▶ _EXERCISE PASSAGE_:
···

A Fragile Rebound and Overlooked Cracks

Apr 14, 2026
14 min read

Market Review:

Six Signals This Week, but the Market Focused on Only One

The core narrative driving the market this week was: U.S.-Iran negotiations were more conciliatory than expected → reduced risk of a Strait of Hormuz blockade → WTI plunged 13.4% → easing inflationary pressures → renewed expectations for interest rate cuts → a broad rebound in risk assets. However, this narrative hinges on the negotiations progressing gradually, making this week’s rebound fragile.

We estimate a 30% probability of escalation and a 60% probability that the ceasefire will hold and negotiations will continue until the April 21 deadline.

No major data releases are scheduled for next week; we will continue to monitor the situation in Iran and U.S.-Iran negotiations.

(1) The U.S. and Iran held 21 hours of talks without reaching an agreement, but relations did not sour.

Both sides indicated that negotiations could continue. Vance stated that the U.S. had made its bottom line clear, while Iran noted that 2–3 issues remained unresolved, primarily major concerns such as nuclear weapons and control of the Strait of Hormuz.

Commentary: Gradual de-escalation of risks drove WTI down 13.4% and the S&P 500 up 3.56%; if a second round of talks begins before April 21, the bearish sentiment in crude oil will intensify further.

···

▶ _DATA EXCERPT_:
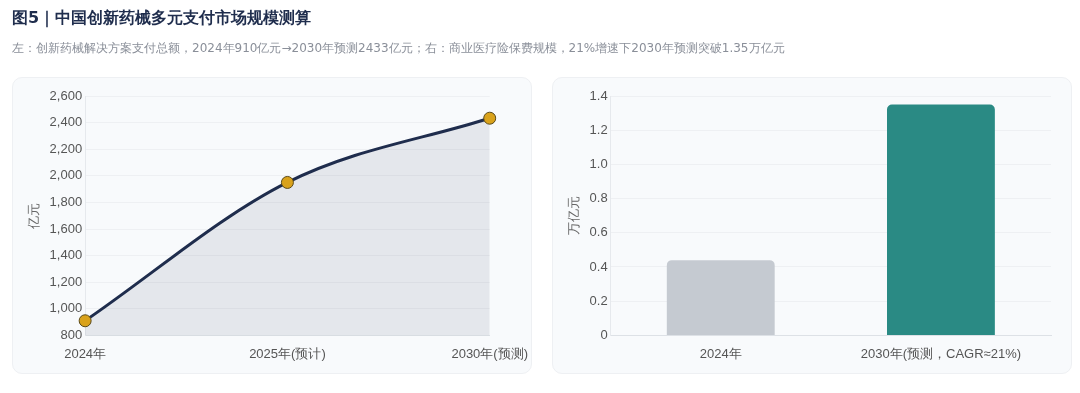  What do you see at coordinates (398, 48) in the screenshot?
I see `chart-subtitle: 左：创新药械解决方案支付总额，2024年910亿元→2030年预测2433亿元；右：商业医疗险保费规模，21%增速下2030年预测突破1.35万亿元` at bounding box center [398, 48].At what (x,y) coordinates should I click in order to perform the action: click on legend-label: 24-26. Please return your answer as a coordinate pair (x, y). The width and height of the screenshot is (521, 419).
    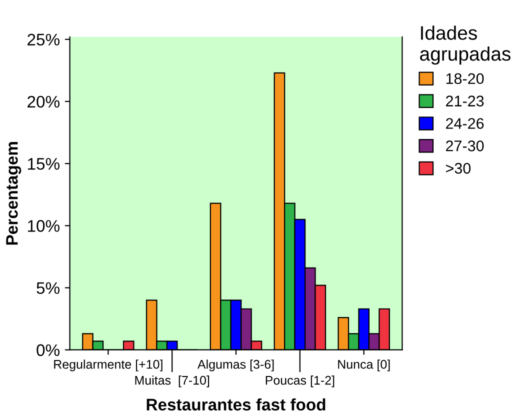
    Looking at the image, I should click on (465, 124).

···

▶ _TASK 1_: In the market review, what probability is estimated for escalation?
▶ _TASK 2_: Please carry on writing the market review from where it ends.
The data has nothing to do with what is asked here.

▶ _WRITTEN ANSWER 1_: 30%

▶ _WRITTEN ANSWER 2_:
(2) Oil plunged 13.4% this week, falling to $96.57 per barrel

The market views the absence of hostilities as good news, hence the sharp drop in oil prices. However, the issue is that there are still very few ships in the Strait, and Iran has not yet fully lifted restrictions; this decline may have been excessive.

Commentary: The market may have overpriced the scenario of successful negotiations. Moving forward, monitor: successful negotiations = oil breaks below $85; escalation of tensions, requiring stop-loss = oil breaks above $110

(3) Federal Reserve officials have begun discussing whether to raise interest rates

The minutes from the March Federal Reserve meeting show that some members have started raising the option of a rate hike (though no one has actually supported it yet). Three officials — Goolsbee (Chicago Fed), Jefferson (Fed Vice Chair), and Daly (San Francisco Fed) — all noted that inflation could rise further and that caution is needed.

Commentary: The 2-year Treasury yield at 3.81% (up 34 bps since the start of the year) has partially priced in a delayed rate cut path for 2026, but if core PCE inflation exceeds 0.3% month-over-month for two consecutive months, the Fed may raise rates.

(4) Inflation data looks good on the surface, but one warning sign has been overlooked

March’s core inflation came in at 0.20% month-over-month, below the expected 0.3%, which looks positive. However, the ISM Services Prices sub-index jumped to 70.7, the highest level since October 2022.

Commentary: This indicator typically signals trends 2–3 months ahead of inflation data, suggesting that if energy prices stabilize rather than continue to fall, inflation may rise further in the coming months.

(5) Employment: The employment situation in the service sector is dire, with a reading of just 45.2 (below 50 indicates contraction)

This is the most underestimated data point of the week. While the service sector as a whole remains in expansion (54), the employment segment within it is already contracting. Chicago Fed President Goolsbee described the current state as one of low dynamism, characterized by “few hires and few layoffs.”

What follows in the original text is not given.